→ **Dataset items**
----

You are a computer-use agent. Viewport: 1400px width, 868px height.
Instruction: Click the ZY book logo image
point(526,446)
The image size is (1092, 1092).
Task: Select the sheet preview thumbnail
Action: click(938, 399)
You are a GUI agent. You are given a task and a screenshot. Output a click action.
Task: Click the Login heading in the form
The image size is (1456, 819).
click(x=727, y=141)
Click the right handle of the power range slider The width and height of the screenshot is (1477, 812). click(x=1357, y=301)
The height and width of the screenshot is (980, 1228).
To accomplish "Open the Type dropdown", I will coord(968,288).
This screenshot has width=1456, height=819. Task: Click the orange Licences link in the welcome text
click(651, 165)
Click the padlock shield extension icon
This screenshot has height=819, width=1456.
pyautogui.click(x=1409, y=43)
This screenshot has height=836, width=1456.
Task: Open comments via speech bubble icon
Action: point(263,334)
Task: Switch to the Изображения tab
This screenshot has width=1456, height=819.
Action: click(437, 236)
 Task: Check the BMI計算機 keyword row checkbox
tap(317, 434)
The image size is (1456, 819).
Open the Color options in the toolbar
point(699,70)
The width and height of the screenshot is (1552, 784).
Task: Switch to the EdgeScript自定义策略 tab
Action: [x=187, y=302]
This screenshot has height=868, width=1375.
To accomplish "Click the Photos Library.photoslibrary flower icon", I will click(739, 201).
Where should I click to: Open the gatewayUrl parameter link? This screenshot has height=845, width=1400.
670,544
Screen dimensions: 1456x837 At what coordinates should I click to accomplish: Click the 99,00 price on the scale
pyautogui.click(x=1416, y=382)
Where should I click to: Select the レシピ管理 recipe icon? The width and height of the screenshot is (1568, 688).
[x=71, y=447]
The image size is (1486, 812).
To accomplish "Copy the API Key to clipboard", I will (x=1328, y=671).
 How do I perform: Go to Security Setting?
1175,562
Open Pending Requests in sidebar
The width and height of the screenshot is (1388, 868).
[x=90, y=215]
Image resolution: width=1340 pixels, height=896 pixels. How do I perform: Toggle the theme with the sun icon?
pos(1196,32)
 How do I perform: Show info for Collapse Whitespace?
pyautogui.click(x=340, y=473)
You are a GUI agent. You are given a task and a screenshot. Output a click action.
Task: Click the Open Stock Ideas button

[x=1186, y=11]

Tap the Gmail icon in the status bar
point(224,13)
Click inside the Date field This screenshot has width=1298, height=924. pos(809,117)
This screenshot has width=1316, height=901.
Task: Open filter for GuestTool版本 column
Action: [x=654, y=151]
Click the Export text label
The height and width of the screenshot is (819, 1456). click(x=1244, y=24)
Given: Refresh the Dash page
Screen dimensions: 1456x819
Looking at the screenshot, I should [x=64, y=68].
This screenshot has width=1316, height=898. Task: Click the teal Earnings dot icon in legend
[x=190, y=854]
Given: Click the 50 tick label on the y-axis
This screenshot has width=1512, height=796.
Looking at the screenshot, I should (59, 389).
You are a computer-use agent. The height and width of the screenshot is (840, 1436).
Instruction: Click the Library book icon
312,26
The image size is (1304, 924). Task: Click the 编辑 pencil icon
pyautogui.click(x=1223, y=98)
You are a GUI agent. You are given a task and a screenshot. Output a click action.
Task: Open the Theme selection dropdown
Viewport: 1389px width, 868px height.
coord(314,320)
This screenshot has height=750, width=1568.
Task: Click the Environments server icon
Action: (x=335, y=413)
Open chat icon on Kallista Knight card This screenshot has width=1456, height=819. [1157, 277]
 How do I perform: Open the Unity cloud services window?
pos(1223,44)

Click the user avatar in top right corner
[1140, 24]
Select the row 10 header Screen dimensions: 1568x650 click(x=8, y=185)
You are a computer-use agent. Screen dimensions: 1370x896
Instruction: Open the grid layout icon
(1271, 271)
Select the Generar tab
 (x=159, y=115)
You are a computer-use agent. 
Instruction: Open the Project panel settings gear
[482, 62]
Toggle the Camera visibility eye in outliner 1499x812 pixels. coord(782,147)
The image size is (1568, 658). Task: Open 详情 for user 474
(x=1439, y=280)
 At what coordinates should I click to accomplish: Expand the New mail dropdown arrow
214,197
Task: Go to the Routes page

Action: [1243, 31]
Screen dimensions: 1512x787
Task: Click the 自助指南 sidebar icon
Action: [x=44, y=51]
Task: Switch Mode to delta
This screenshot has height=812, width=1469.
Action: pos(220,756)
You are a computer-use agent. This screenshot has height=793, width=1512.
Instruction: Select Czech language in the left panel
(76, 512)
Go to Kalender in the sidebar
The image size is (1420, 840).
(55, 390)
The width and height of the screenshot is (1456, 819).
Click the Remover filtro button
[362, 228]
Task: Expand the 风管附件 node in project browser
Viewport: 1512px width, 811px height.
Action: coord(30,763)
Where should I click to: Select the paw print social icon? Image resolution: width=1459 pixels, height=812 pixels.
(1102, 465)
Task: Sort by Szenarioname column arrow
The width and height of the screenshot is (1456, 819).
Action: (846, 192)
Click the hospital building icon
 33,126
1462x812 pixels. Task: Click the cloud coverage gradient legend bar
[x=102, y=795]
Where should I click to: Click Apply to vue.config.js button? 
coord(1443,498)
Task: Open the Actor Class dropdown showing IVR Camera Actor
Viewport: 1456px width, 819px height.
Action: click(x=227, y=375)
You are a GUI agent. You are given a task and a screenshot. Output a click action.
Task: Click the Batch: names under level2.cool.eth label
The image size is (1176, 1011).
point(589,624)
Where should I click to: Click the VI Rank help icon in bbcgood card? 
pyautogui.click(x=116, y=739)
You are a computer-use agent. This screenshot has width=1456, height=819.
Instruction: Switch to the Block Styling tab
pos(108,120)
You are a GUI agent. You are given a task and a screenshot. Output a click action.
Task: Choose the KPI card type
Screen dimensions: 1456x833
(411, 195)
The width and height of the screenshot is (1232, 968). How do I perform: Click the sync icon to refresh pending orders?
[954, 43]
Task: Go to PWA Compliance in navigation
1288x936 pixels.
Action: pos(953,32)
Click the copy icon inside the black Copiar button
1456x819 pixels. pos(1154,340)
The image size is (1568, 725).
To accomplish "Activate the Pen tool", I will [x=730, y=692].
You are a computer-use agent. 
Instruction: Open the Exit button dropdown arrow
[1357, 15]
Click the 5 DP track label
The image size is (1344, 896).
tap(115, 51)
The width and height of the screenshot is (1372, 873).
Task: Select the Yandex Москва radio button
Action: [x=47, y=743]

----

→ **EXERCISE**
What you give back should be exactly the lines of the entries above from the one containing "Where should I click to: Click Apply" to the end, and nothing more.

→ **WRITTEN SOLUTION**
Where should I click to: Click Apply to vue.config.js button? 
coord(1443,498)
Task: Open the Actor Class dropdown showing IVR Camera Actor
Viewport: 1456px width, 819px height.
Action: click(x=227, y=375)
You are a GUI agent. You are given a task and a screenshot. Output a click action.
Task: Click the Batch: names under level2.cool.eth label
The image size is (1176, 1011).
point(589,624)
Where should I click to: Click the VI Rank help icon in bbcgood card? 
pyautogui.click(x=116, y=739)
You are a computer-use agent. This screenshot has width=1456, height=819.
Instruction: Switch to the Block Styling tab
pos(108,120)
You are a GUI agent. You are given a task and a screenshot. Output a click action.
Task: Choose the KPI card type
Screen dimensions: 1456x833
(411, 195)
The width and height of the screenshot is (1232, 968). How do I perform: Click the sync icon to refresh pending orders?
[954, 43]
Task: Go to PWA Compliance in navigation
1288x936 pixels.
Action: pos(953,32)
Click the copy icon inside the black Copiar button
1456x819 pixels. pos(1154,340)
The image size is (1568, 725).
To accomplish "Activate the Pen tool", I will [x=730, y=692].
You are a computer-use agent. 
Instruction: Open the Exit button dropdown arrow
[1357, 15]
Click the 5 DP track label
The image size is (1344, 896).
tap(115, 51)
The width and height of the screenshot is (1372, 873).
Task: Select the Yandex Москва radio button
Action: [x=47, y=743]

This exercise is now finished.